Forgotten Letters – Friday from Ugarit
- Nora Amati

- 5 days ago
- 2 min read
Updated: 5 days ago
Episode II
In Ugarit, not everything was poetry. In fact, many tablets did not speak of gentle myths or solemn prayers. They were lists—names, quantities, exchanges. Grain, oil, animals, offerings. Ordinary life pressed into clay.
And it is precisely this that makes them extraordinarily alive.
Those signs were not carved to be remembered, but to organize the present. Yet thousands of years later, it is that very modest present that has crossed time, reminding us that history is not made only of impressive words, but also of repetitions, calculations, and quiet acts of care—of everything that allows a city to keep breathing.
In the royal garden, we know this well: it is not the flower that sustains the plant, but the invisible root and daily care.
The same is true of the mind. Not every thought needs to be extraordinary to be real. Some thoughts are simply necessary: they create order, they nourish, they prepare what comes next. And they are often the ones we do not show.
The tablets of Ugarit also speak to us of silence—of what did not need to be explained because it was shared,of what did not need justification because it belonged to a common rhythm.
Today, instead, we are asked to explain everything. To make every gesture visible, to give a voice even to what would only need time.
But not everything that exists must be exposed. Some things endure better when they remain engraved within, like clay still moist, protected from the sun.

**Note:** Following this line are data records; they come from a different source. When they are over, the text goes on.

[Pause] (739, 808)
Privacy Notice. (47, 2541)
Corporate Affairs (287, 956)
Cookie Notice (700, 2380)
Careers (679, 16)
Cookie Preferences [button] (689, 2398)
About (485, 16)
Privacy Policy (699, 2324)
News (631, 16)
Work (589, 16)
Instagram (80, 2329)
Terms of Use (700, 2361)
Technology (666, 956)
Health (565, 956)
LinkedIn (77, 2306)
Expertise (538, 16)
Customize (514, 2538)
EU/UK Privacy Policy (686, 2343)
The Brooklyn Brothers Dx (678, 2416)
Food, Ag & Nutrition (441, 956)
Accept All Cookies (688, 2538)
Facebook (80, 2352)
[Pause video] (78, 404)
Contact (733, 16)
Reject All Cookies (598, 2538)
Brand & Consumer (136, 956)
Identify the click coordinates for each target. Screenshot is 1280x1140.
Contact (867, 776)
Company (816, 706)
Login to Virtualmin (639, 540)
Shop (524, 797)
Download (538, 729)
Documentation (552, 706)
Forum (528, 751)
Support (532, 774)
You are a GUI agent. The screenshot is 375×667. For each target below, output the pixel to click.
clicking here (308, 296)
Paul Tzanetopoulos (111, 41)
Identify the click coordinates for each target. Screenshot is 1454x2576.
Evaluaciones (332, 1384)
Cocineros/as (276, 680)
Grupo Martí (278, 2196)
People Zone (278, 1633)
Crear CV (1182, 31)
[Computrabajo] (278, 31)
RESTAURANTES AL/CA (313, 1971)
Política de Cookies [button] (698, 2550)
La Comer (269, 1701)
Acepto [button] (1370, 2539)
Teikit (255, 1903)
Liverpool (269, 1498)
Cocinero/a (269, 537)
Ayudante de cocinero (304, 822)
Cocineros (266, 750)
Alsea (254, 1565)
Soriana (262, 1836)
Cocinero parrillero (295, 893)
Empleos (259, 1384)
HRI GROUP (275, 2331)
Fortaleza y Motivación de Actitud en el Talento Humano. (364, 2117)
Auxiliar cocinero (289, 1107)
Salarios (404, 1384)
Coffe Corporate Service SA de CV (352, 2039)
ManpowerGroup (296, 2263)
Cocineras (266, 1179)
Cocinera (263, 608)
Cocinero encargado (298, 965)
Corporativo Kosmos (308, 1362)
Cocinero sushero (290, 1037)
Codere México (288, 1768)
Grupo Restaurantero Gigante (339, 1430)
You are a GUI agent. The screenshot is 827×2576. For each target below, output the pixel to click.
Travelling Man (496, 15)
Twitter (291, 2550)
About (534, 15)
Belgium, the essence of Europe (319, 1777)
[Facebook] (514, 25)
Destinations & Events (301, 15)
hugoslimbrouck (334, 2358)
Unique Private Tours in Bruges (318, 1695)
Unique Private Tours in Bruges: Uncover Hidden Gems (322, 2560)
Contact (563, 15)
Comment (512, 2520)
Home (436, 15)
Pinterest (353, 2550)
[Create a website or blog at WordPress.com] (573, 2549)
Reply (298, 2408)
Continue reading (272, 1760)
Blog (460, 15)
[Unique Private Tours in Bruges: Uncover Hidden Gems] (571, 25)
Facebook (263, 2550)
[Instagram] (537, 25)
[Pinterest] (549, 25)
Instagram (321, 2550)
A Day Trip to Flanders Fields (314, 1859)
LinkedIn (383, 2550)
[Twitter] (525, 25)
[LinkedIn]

Friday then becomes a different kind of space. Not a day to produce, but to record—to choose what is worth leaving behind.
Just as they did in Ugarit: engraving only what served continuity.
The forgotten letters continue to ask us: what are your invisible lists? Which nameless gestures do you repeat that hold your world together?
And as this Friday comes to a close, remember: not everything that remains must shine.
Some traces survive because they were necessary, not because they sought to be seen.
Next Friday, we will return once more to Ugarit, among broken prayers and repeated formulas, to understand when a word becomes ritual and when ritual becomes memory.
Because what is carved with care, even in silence, always finds a way to cross time.